Hector Flores Arias, 26, who police had been hunting since 2009 on murder charges, was finally arrested in a town near Guadalajara, Mexico on Sunday with help from police there and the FBI, according to Sgt. Enrique Garcia. In Mexico, Arias bit a couple of federal officers and tried to attack another while resisting his capture, Garcia said.

But Arias was eventually brought to San Jose, where he was waiting to be booked into the Santa Clara County Jail for the death of 22-year-old Juan Mendoza six years ago.

It was in this temporary holding cell that Arias was able to slip his handcuffs in front of him, escape through a door that should automatically lock when closed, and scale a fence into a police department parking lot, Garcia said.

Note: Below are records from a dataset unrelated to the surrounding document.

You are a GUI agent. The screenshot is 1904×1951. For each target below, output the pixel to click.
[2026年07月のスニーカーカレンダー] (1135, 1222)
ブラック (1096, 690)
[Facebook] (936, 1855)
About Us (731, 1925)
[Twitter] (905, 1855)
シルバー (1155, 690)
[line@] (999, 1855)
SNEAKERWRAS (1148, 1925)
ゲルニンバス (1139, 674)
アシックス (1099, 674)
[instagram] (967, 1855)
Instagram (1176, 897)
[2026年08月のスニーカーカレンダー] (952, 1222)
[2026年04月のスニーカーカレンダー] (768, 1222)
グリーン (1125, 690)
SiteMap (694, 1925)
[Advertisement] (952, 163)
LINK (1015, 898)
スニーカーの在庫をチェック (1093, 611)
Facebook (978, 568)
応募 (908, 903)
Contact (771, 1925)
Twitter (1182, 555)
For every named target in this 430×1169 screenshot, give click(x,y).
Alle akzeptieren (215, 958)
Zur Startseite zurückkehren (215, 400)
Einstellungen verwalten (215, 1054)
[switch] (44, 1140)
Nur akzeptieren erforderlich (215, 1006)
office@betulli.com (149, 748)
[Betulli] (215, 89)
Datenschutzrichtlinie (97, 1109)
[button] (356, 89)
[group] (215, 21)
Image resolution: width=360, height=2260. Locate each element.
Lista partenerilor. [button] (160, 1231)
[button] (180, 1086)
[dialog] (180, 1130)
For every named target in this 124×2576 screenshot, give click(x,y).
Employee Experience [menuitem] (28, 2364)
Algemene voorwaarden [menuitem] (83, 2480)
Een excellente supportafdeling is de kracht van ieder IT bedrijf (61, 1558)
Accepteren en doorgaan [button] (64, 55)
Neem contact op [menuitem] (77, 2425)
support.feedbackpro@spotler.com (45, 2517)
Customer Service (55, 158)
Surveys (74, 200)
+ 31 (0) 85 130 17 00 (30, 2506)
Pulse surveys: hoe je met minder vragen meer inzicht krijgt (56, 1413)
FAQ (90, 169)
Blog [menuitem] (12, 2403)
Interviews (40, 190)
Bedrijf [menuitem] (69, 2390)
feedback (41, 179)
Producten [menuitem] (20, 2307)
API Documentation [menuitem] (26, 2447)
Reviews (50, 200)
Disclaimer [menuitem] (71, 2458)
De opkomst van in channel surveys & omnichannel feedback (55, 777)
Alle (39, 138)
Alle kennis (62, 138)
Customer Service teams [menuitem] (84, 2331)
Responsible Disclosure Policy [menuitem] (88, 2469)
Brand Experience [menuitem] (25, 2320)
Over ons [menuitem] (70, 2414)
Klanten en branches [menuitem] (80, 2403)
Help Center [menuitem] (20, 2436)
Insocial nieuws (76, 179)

Just then, Esquivel was pulling up in the parking lot about 8:45 a.m. and saw a man “running in full sprint, while handcuffed in front of his body,” Garcia said.

The chief got out of his car and ordered the man to stop.

He didn’t.

So Esquivel tried his first tackle, but failed.

Arias ran off again, toward the gate.

This time, the former Yerba Buena High School linebacker chased him for a block and tackled him – successfully – at W. Mission Street and Guadalupe Parkway bringing Arias into custody with the help of some other officers who came out to help.

“None of us knew,” Garcia said. “We were all in a staff meeting, saying, ‘Where is he?’ Then we heard what happened. The chief made an arrest? What?"

Esquivel was too busy Tuesday, with more meetings, to give interviews, Garcia said. But to his department, Esquivel downplayed his role, and brushed off his bruised elbow and torn khaki-department shirt from the tackle.

The chief has worked up the ranks, including stints as a detective and SWAT officer, so arresting someone with a little bit of scuffle isn’t the biggest deal.

“It’s what we do every day. We make arrests,” Garcia said. “It’s just another day at work.”

An internal audit is currently being conducted, Garcia added, to figure out how Arias got loose in the first place.